Police used pepper spray again and tear gas and beat protesters with police batons on September 28th. In a news conference, the Hong Kong police chief said the tear gas and pepper spray were used to “maintain safe distance” between protesters and police and that protesters had “charged the police cordon lines in a violent manner.” He said that if protesters did not disperse there would be injuries to both police officers and demonstrators. Prior to firing tear gas and pepper spray, police raised warning flags.
In recent years people in Hong Kong have expressed not only concerns about equal rights to vote and to run as candidates, but also about their ability to shape the public policies that directly affect their lives. Some believe Hong Kong’s leadership is increasingly adopting policies that reflect China’s interests while ignoring the opinions, needs, and rights of ordinary Hong Kong people. While pro-democracy political figures who have been critical of Chinese government policies have been popular with the public, they have limited ability to shape policies because the political system constrains their role in the government.
Police use of riot gear, pepper spray, tear gas, and police batons and the detention of peaceful protesters in recent days raise serious concerns about how the Hong Kong and Chinese governments will react to ongoing demonstrations in the territory, Human Rights Watch said earlier this week.

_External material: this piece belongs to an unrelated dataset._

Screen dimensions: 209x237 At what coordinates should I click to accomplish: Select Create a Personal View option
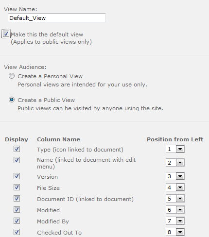pyautogui.click(x=12, y=76)
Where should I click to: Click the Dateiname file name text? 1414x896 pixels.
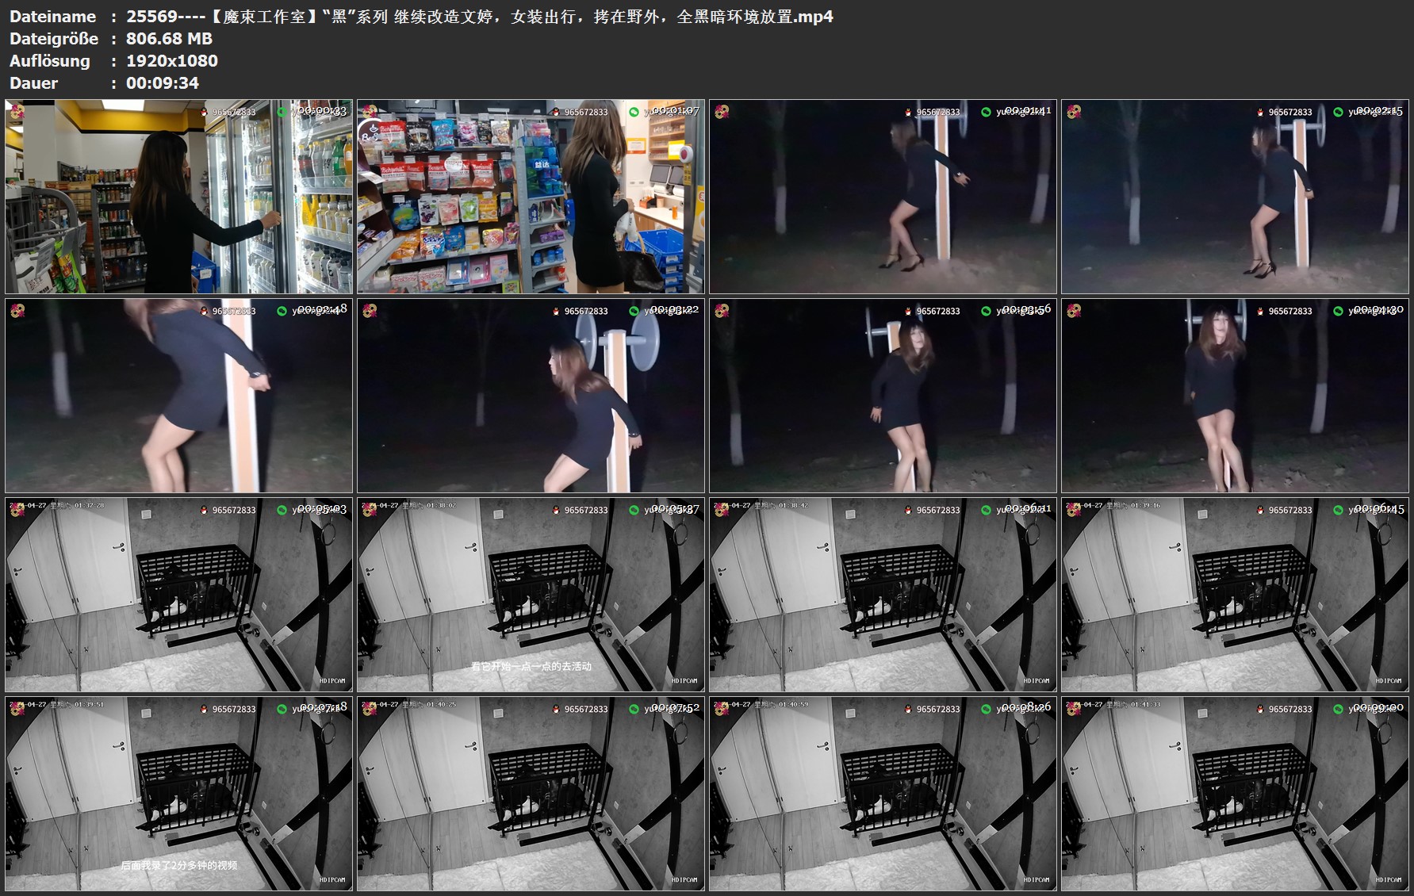tap(480, 17)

“Chief Executive Leung Chun-ying has to show the kind of tolerance for peaceful protest for which Hong Kong is known, not the intolerance that we see for it in the mainland,” said Sophie Richardson, China director at Human Rights Watch. “Hong Kong is known for respecting the rule of law and individual freedoms, and those rights cannot be sacrificed at times of political uncertainty.”
Human Rights Watch expressed concern about police use of force given that the protesters appeared to pose no clear or imminent threat to public safety or property, nor have there been any reported instances of protesters threatening police. Some protesters shook police barriers and threw empty plastic bottles, but the protest otherwise remained entirely peaceful. Some video footage showed disturbing uses of pepper spray.

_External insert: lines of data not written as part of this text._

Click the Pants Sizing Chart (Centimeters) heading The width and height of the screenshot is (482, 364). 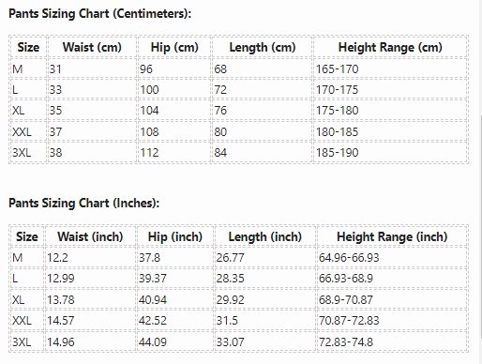(x=99, y=14)

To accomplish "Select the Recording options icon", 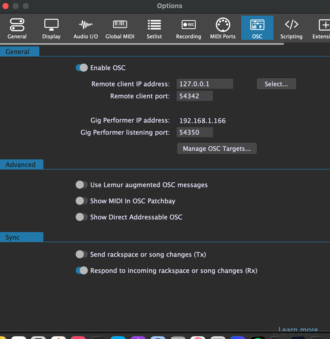I will (x=188, y=25).
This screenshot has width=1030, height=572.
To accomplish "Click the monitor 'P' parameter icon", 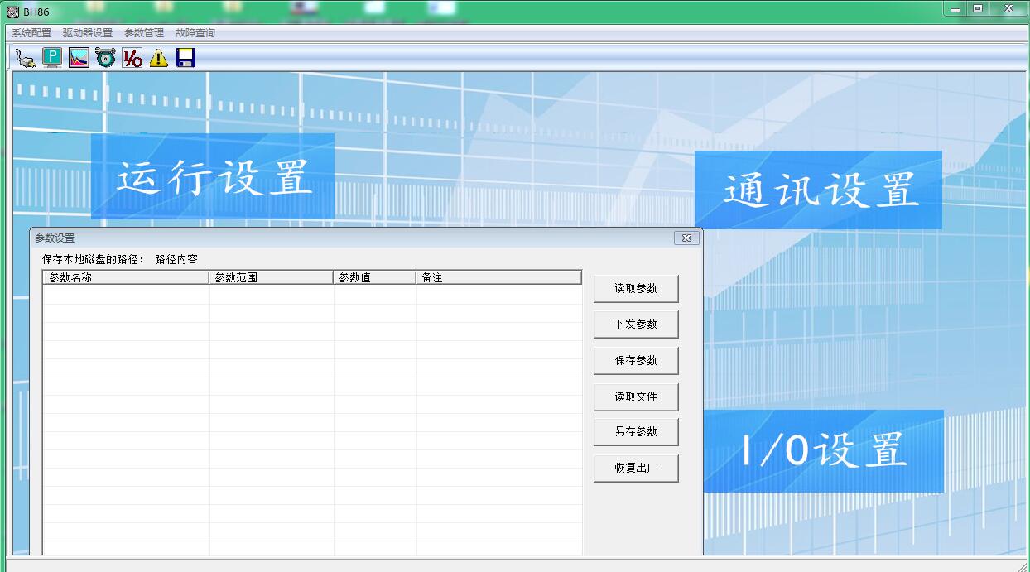I will pos(52,58).
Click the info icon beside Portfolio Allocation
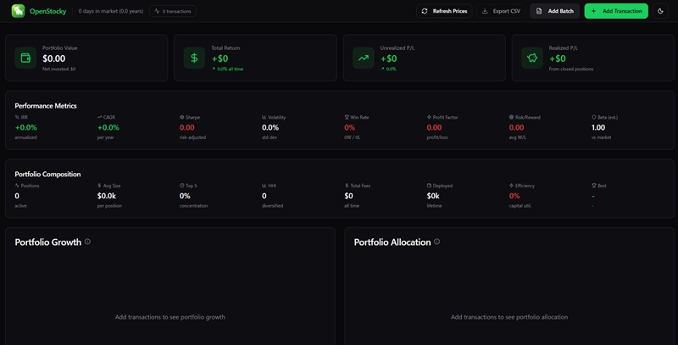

It is also unclear whether police took all the steps necessary before using force, or whether they gave protesters adequate warning or time to disperse before releasing pepper spray or tear gas. Some protesters told Human Rights Watch that they did not see or hear any warning before being hit with tear gas or pepper spray. Others said they saw the warning flags, but that the flags appeared only seconds before the police took action. In these instances, protesters panicked and moved backward. Protesters said they feared a stampede in the area crowded with other protesters. About three dozen protesters and police officers have suffered minor injuries.
In the past, Hong Kong police have handled far larger protests without using force. The escalation of force in response to peaceful protests brings into question Hong Kong police’s independence, as well as how the Hong Kong and Chinese governments will react to future protests.
The 1984 Sino-British Joint Declaration, which spells out the terms for transfer of Hong Kong from British to Chinese control stipulates that Hong Kong shall have “a high degree of autonomy” in matters other than national defense and foreign policy, while the Basic Law, Hong Kong’s functional constitution, states that universal suffrage is the “ultimate aim” for the selection of the chief executive, the top leader, as well as members of the Legislative Council.